She knew exactly how to manipulate me. All of it. Push a little here and a little there. Reassure me I was in control, all while slowly sliding the control out from beneath my feet.

And here's where it gets scary. Not only did I take off my wedding ring for Jason right after I gave him a hand job with my left hand so he could see it on his cock while Gabby talked about how I was betraying my wedding vows while whispering to me I was being a good whore, playing along with his fantasies, and how it was just talk. After that, while he was fucking me, I told him he was a better lover than my "boyfriend." Then,

then

...

Then I let him pretend he was breeding me. I didn't even know what the fuck that meant until Gabby whispered in my ears. I came hard imagining he was knocking me up so that Chuy and I would carry his baby. All the while, telling myself this was just pretend. What happens in Vegas stays in Vegas. It's just words. "It's just words, Jess, just words. Play the whore and enjoy the fantasy. It all goes away tomorrow."

That's why I had the fucking dream

.

So, the next morning, obviously, having thought about all of this, I told Chuy that we shouldn't do anything with the asshole. That It's too easy for me to get caught up in the fantasy and the horniness of everything, and that Asshole will figure that out and exploit it until it breaks something. Obviously, that's what I did because only an insane moron would do anything else.

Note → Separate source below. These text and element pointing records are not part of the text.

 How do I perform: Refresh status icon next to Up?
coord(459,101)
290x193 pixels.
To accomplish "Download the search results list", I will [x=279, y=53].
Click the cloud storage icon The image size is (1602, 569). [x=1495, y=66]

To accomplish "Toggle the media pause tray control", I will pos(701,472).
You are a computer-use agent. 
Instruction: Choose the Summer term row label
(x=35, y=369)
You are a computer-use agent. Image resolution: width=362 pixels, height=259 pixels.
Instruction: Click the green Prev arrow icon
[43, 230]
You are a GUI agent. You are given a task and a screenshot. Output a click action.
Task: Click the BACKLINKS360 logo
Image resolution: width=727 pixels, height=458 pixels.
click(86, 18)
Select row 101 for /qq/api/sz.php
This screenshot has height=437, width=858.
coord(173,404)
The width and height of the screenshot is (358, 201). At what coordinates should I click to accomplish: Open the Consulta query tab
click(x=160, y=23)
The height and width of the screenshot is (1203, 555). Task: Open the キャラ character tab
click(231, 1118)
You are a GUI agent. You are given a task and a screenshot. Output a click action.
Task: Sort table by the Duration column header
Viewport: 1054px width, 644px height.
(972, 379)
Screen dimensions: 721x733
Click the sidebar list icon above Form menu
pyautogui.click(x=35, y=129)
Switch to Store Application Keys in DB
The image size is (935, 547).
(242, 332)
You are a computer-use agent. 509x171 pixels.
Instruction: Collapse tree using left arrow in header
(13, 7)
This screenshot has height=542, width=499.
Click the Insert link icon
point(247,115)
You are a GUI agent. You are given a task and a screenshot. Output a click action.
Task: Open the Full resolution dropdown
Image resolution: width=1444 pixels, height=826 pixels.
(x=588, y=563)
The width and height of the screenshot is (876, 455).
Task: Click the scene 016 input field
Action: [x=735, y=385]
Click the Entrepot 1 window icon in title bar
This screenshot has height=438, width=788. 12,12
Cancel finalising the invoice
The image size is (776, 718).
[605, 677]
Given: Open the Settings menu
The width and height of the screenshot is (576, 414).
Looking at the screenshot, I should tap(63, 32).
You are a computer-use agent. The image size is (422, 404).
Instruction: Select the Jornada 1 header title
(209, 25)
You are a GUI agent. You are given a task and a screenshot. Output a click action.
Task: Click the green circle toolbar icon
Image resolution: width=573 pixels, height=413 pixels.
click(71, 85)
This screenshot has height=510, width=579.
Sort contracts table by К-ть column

So, yeah, I'm an insane moron who said nothing. And when Chuy encouraged me to tease him about Jason fucking me, I played along and played with myself. And when he said, "Jess, I've been thinking..." yada yada "...it would be so hot if you teased the asshole again. We have to punish him by not letting him touch you at all, so he knows he has to follow the rules. But what if we go hiking and tease the fuck out of him? Maybe you give me a blowjob and he has to watch?"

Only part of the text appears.